Democrats handily secured a majority in the Senate on Tuesday, snatching Republican-held seats in Massachusetts and Indiana and turning back fierce, expensive challenges in Virginia, Ohio, Wisconsin and Connecticut to maintain the control they've held since 2007.
With a third of the Senate up for election, Republicans were undone by candidate stumbles. GOP hopefuls in Missouri and Indiana uttered clumsy statements about rape and abortion that severely damaged their chances and the party's hopes of taking over. The losses of Senate seats in Massachusetts and Indiana, combined with independent Angus King's victory in the Republican-held Maine seat, put the GOP too far down in their already uphill climb.
Democrats held open seats in Virginia, Wisconsin and New Mexico, and were leading in North Dakota shortly after midnight. The only pickup for the Republicans was Nebraska, where Deb Fischer denied former Democratic Sen. Bob Kerrey's bid to return to the Capitol.
Democrats, once on the wrong side of the political math with 23 seats at risk compared with only 10 for the GOP, suddenly looked like they could increase their numbers. They entered the night with a 53-47 edge, including two independents who caucus with them. After midnight, Democrats controlled 52 seats to the GOP's 44 with three races still outstanding and one newly elected independent, Angus King of Maine, saying he hasn't decided which party he will align with.
In charge again, Senate Majority Leader Harry Reid, D-Nev., said Republicans brought defeat on themselves with their preoccupation with denying President Barack Obama a second term.
"Things like this are what happens when your No. 1 goal is to defeat the president and not work to get legislation passed," Reid said. "The strategy of obstruction, gridlock and delay was soundly rejected by the American people. Now they are looking to us for solutions," he said in a separate statement.

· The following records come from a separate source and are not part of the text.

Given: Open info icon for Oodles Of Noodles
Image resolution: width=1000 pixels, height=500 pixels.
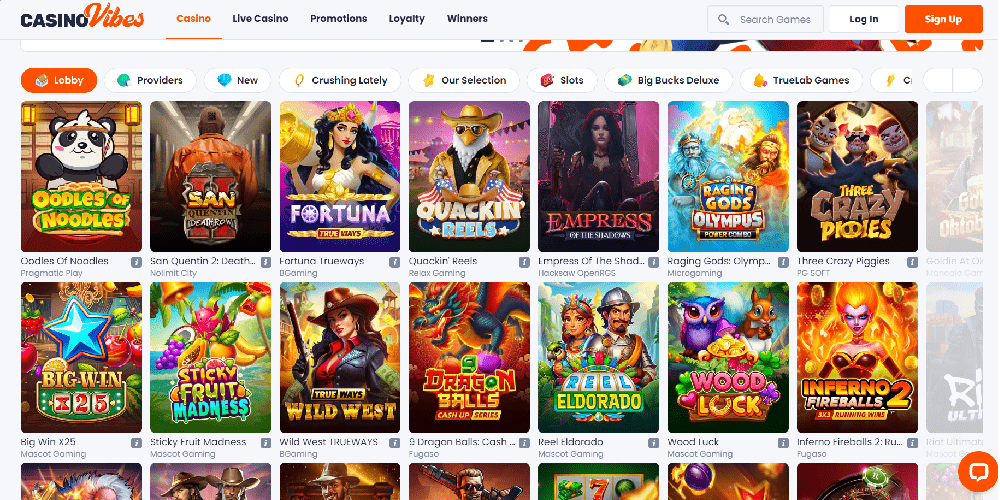Looking at the screenshot, I should [135, 262].
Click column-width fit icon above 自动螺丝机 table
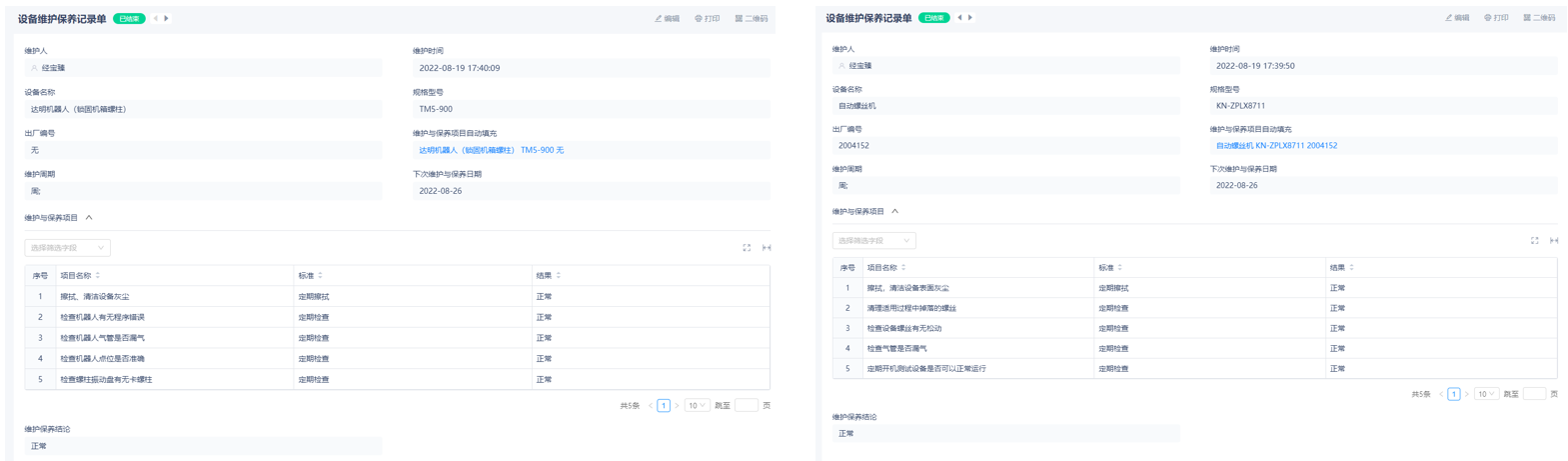The height and width of the screenshot is (461, 1568). coord(1554,241)
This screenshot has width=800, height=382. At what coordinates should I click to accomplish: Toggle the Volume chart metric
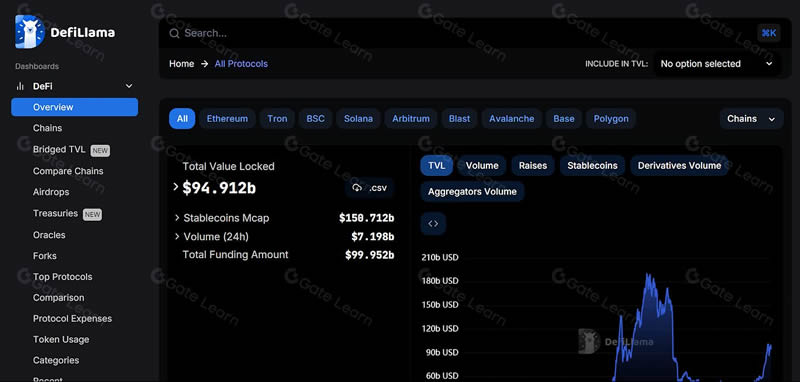tap(482, 166)
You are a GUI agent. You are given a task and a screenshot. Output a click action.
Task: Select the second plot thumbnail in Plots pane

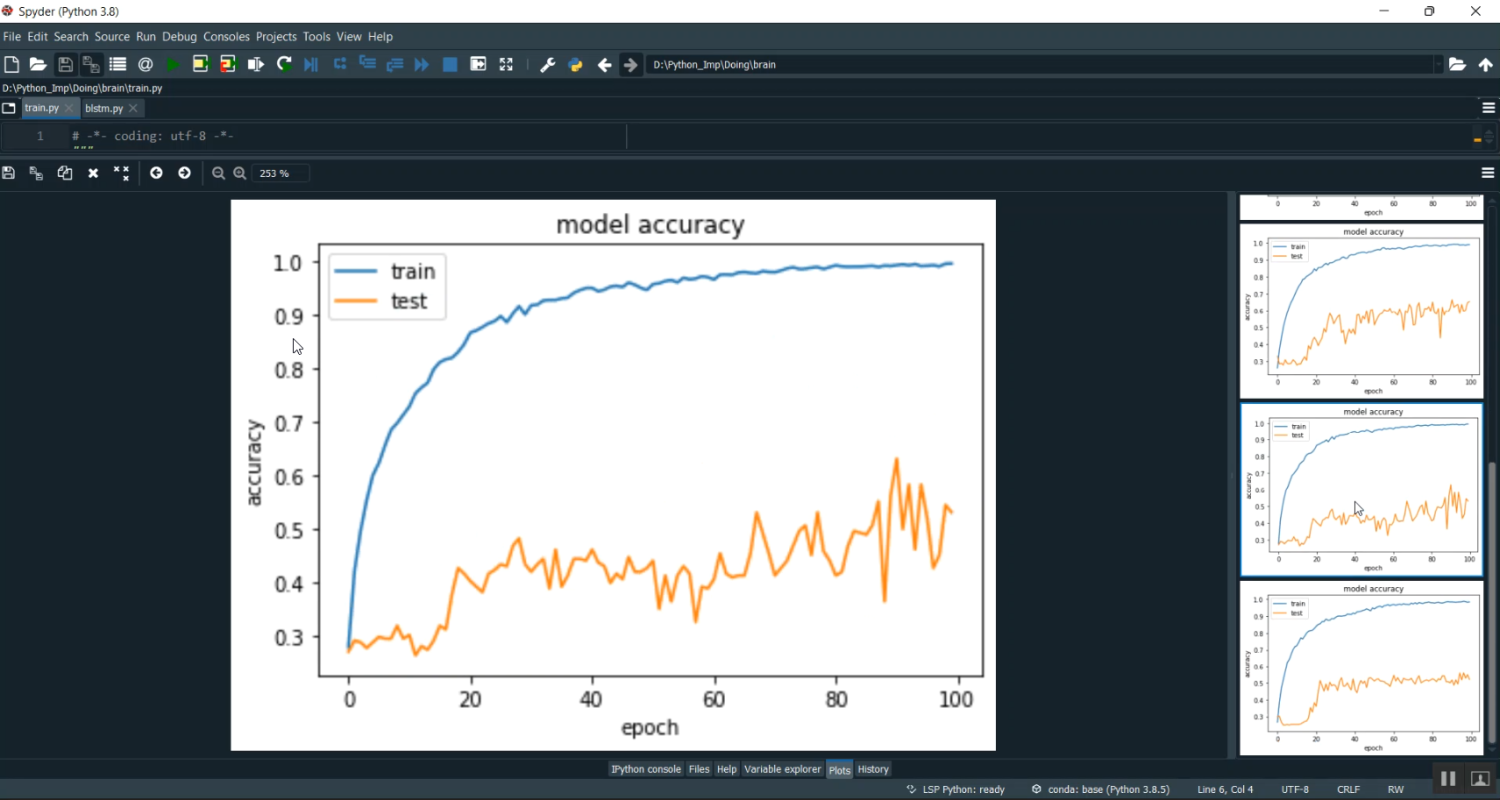(x=1360, y=490)
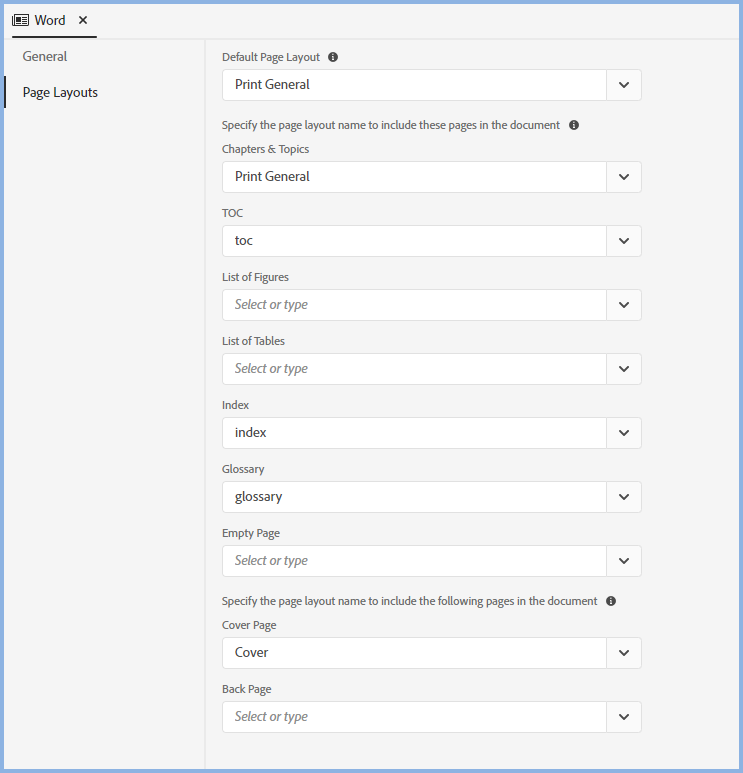
Task: Click info icon next to Default Page Layout
Action: (x=333, y=57)
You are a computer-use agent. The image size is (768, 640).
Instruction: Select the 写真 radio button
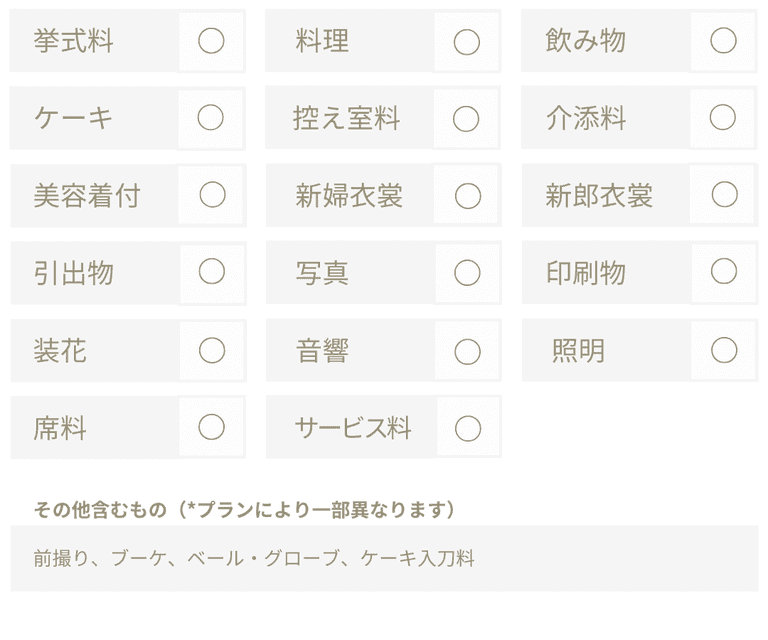(x=468, y=273)
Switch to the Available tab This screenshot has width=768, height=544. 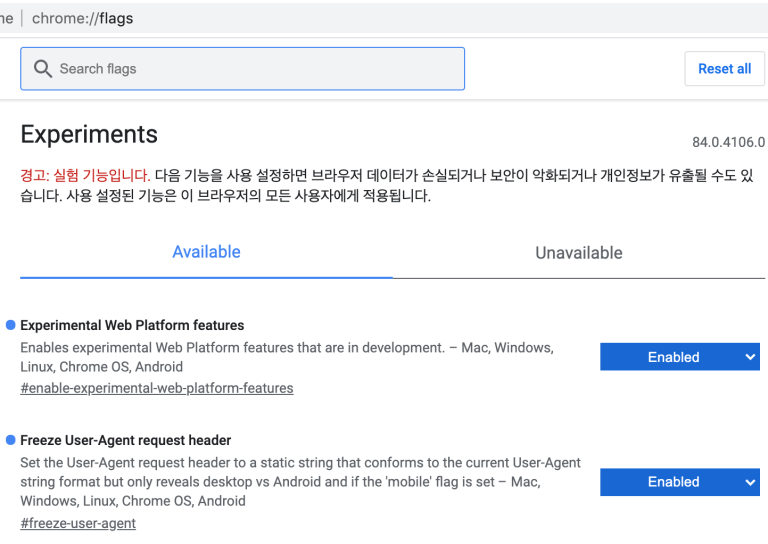[206, 252]
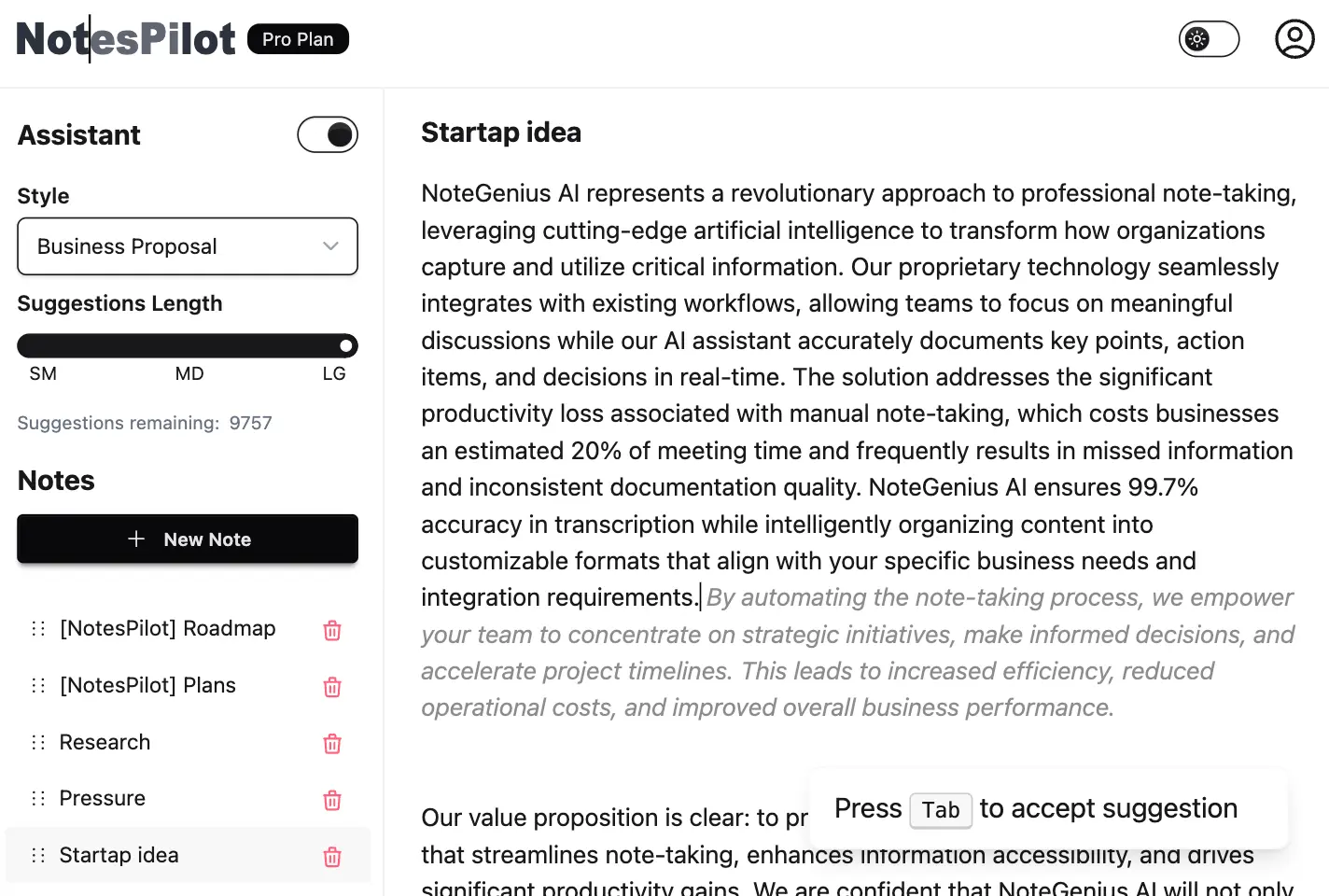Click the drag handle beside [NotesPilot] Plans
Screen dimensions: 1329x896
tap(37, 686)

Senate Minority Leader Mitch McConnell, R-Ky., said the voters have not endorsed the "failures or excesses of the president's first term," but rather have given him more time to finish the job.
"To the extent he wants to move to the political center, which is where the work gets done in a divided government, we'll be there to meet him half way," McConnell said.
The results were a bitter loss for the GOP and are certain to prompt questions about the promise and peril of the tea party movement that just two years ago delivered a takeover of the House to the GOP. In 2010, three tea party Senate candidates in Nevada, Delaware and Colorado cost Republicans seats they were favored to win. On Tuesday, a tea party-backed candidate in Indiana denied the GOP a seat that the party had been favored to win, while Fischer and tea party-backed Ted Cruz of Texas prevailed in their races.
In a sober statement, Sen. John Cornyn, R-Texas, chairman of the National Republican Senatorial Committee, said the GOP has work to do.
"We have a period of reflection and recalibration ahead for the Republican Party. While some will want to blame one wing of the party over the other, the reality is candidates from all corners of our GOP lost tonight," Cornyn said, though he added that the party's "conservative vision is the right one to secure a stronger America for future generations."